Can we provide chemical names to "Document Extractor&qu

User a8852677c2

22-12-2010 06:15:55

Hi All,


We want to provide list of chemical names to "Document Extractor" so that  "Document Extractor" will ignore provided chemical name  during extraction process.


 


for example. we have example.txt file contain 3 chemical name .x,y,z. If we give this file to "Document Extractor" .It  will extract 3 chemical names  x, y and z.


But now we dont want z as chemical name when we extract example.txt file. So Is there any provison so that we can tell "Document Extractor" please dont extract z as chemical name.


 


Regards


Yogesh Dhawale
Java Developer
[email protected]

 

Patent iNSIGHT Pro
Gridlogics Technologies
Pvt.Ltd
4th Floor, Sunflower Commercials,
77/1 Baner Road,
Pune :-
411045. INDIA.
www.patentinsightpro.com

ChemAxon e7b9408ca1

22-12-2010 11:45:35

Hi Yogesh,


We have such "exclude list" internally. There is currently no way for clients to specify it dynamically yet. We are planning to add that functionality.


However, it should not be very hard, after you get a list of hits from Document Extractor, to go through the list and to remove any hit you want, for instance based on your list of excluded names.


Is this solution acceptable for you, or is it difficult/impossible to implement on your side?


Best regards,


Daniel

User a8852677c2

22-12-2010 12:58:33

Hi Daniel,


Yes we can exclude the chemical names after extraction process . But If our excluded
list is big then It takes more time to remove hits in our side. For us It is an performance issue. Because It takes lot of time to extract chemical names from files.

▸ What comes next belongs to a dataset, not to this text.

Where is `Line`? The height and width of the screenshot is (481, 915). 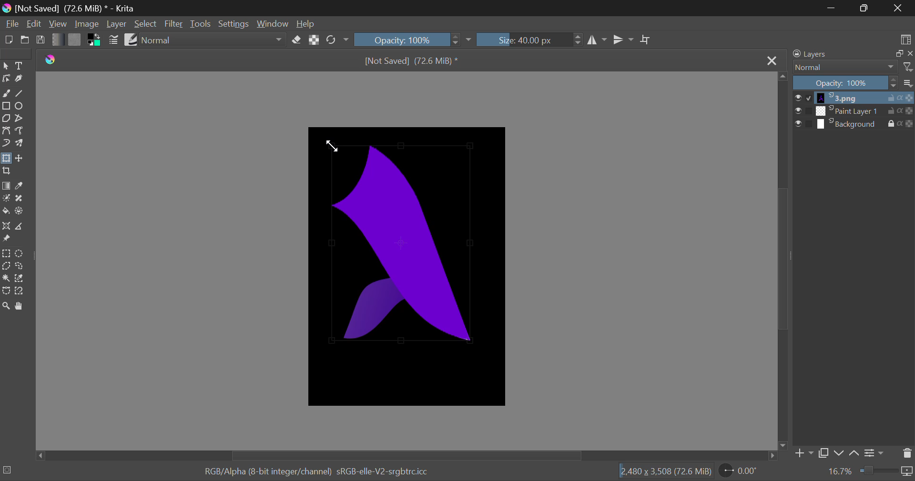
Line is located at coordinates (20, 94).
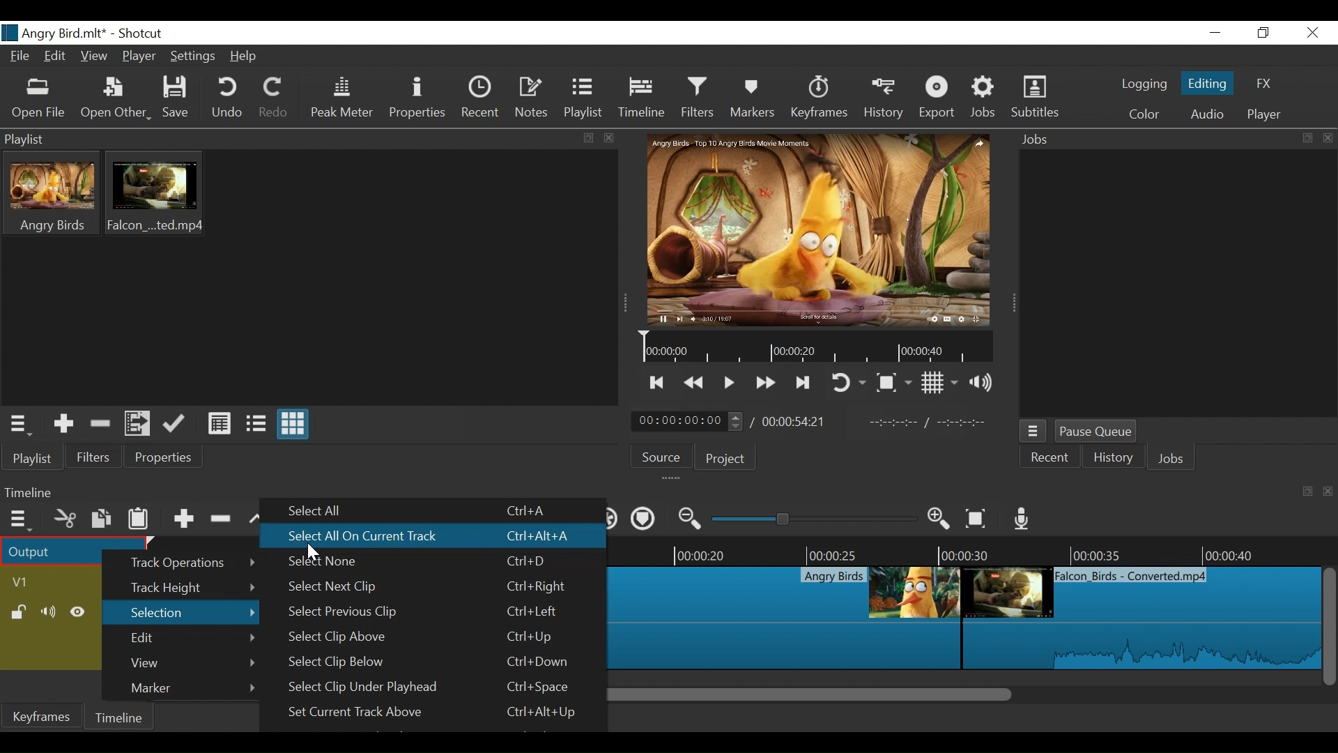  What do you see at coordinates (17, 612) in the screenshot?
I see `(un)lock track` at bounding box center [17, 612].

It is not difficult/impossible to implement in our side. But It affects performance.


 



Thanks & Regards




Yogesh Dhawale
Java Developer
[email protected]



 



Patent iNSIGHT Pro
Gridlogics Technologies

Pvt.Ltd
4th Floor, Sunflower Commercials,
77/1 Baner Road,
Pune :-

411045. INDIA.
www.patentinsightpro.com

ChemAxon e7b9408ca1

22-12-2010 14:03:57

We know about major performance issues on certain documents, and we are working on them. There is potential for major speedups (which I think would have much more impact than adding an exclude list, which I expect would only affect performance slightly).


If performance is affecting you now, would you be able to send me some example documents that are especially slow to process? The next version (due in about one month) would then surely be much faster. We could also send you a beta earlier if required.

User a8852677c2

27-12-2010 12:48:06

Hi,


Sorry for late reply. I am sending text file contain html  which take 2 min 57 second for extraction.


After extraction we need add loop for remove chemical name which we dont want.


So It takes around 3 min and 10 sec for extraction for single html file. same for text file also.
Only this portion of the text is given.